A few days later, the package had arrived, the small box of my mother’s jewelry that he had sent.

I ran a hand across my brow, my head suddenly aching. Had there been another letter? One that was missing? A letter that was supposed to have come to me between the one he had sent to my mother and this one, which he had never mailed? A letter, perhaps, that had originally been intended to accompany the small parcel of my mother’s things? Yes, there would have been time for me to have received such a letter. But what had become of it? And what could it have said to have explained all this?

I glanced down at the yellowed papers that now scattered the white bedding, the thought occurring to me that the missing letter might never have been sent at all! My grandfather had obviously been in a confused mental state before his death. He may never have posted it.

Again, I picked up the white paper addressed to me, turning it around in my hand, pausing to run a fingernail across the seal that I had so hastily broken. A missing letter—

An eerie feeling crept over me as I realized that the letters had been in Edward’s possession. Had he read them first, even the sealed one? It would have been an easy task for him to have steamed the seal open, then replace it with another! I felt a sense of violation at the thought of Edward reading letters meant for me.

And the missing letter—Grandfather might have trusted him to send it to me, also. Suddenly I thought of all the letters my mother had sent him through the years, wondering if Grandfather had received any of them!

Suspiciously, I thought of my own message explaining the urgency of my mother’s condition. Had someone purposefully, cruelly waited until they knew that Mother was dead before allowing Grandfather to hear of her illness? At the time I had regarded the delay as an unfortunate trick of chance, but it could have been more. The letter from Uncle Edward wanting to buy Evangeline had followed so swiftly ...

I stepped over to the vanity and took the black lacquer jewelry box that had been sent to my mother from the drawer. Surely the answer to this mystery had something to do with the contents of this box. It was puzzling. Why I had received the box and not the letter. I took out the items one by one and sorted through them, studying the silver chains, the rather garish brooches and earrings, the odd little serpentine hairpin. In the bottom were beaded feather ornaments and strands of bright beads.

If Grandfather believed Mother had taken the jewels, it did not make sense that he would send her more. And besides, nothing in the box appeared to be of any real value. Unlike the missing amethyst stone, these were only pretty baubles, the kind a young girl might fancy.

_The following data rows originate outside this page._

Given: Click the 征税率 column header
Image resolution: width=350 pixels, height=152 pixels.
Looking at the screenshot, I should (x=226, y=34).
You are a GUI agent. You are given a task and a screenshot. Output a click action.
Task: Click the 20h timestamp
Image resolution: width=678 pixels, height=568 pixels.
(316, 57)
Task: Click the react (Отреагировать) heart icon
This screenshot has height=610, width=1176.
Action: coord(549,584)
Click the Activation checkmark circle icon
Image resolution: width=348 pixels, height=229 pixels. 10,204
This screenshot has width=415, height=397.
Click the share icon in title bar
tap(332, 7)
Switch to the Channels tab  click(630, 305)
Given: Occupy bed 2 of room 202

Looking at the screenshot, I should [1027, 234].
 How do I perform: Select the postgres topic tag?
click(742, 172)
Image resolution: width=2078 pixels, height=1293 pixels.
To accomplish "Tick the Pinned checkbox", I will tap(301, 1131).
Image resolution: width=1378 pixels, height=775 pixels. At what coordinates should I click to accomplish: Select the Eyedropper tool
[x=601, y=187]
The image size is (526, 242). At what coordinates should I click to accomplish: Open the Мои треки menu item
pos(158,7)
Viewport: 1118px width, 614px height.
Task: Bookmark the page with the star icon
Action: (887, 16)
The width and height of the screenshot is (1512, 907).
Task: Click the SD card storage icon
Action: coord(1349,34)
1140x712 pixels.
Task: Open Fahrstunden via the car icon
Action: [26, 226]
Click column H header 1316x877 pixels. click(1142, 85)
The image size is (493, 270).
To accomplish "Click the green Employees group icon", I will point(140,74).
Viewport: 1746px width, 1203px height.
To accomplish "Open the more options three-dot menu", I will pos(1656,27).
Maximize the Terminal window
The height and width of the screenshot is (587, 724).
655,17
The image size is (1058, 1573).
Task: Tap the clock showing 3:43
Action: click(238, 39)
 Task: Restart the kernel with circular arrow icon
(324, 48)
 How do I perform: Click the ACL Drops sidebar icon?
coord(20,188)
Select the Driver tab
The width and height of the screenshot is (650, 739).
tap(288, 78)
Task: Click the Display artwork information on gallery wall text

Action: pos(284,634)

I must have been right all along, that these were no doubt little treasures of my mother’s that Grandfather had kept, then forwarded to me after her death for sentimental reasons.

What then was the meaning of that last letter—the one Grandfather had never sent to me? “ ‘The guardian will keep our secret safe.’ ” What did it mean? Was it meant to be some sort of disguised message? Or was it only the ramblings of an old man?

I
must talk to Edward again,
I decided. I would show him all of the letters except the one addressed to me. Gathering up the parcel of old letters, I hurried back down to the study.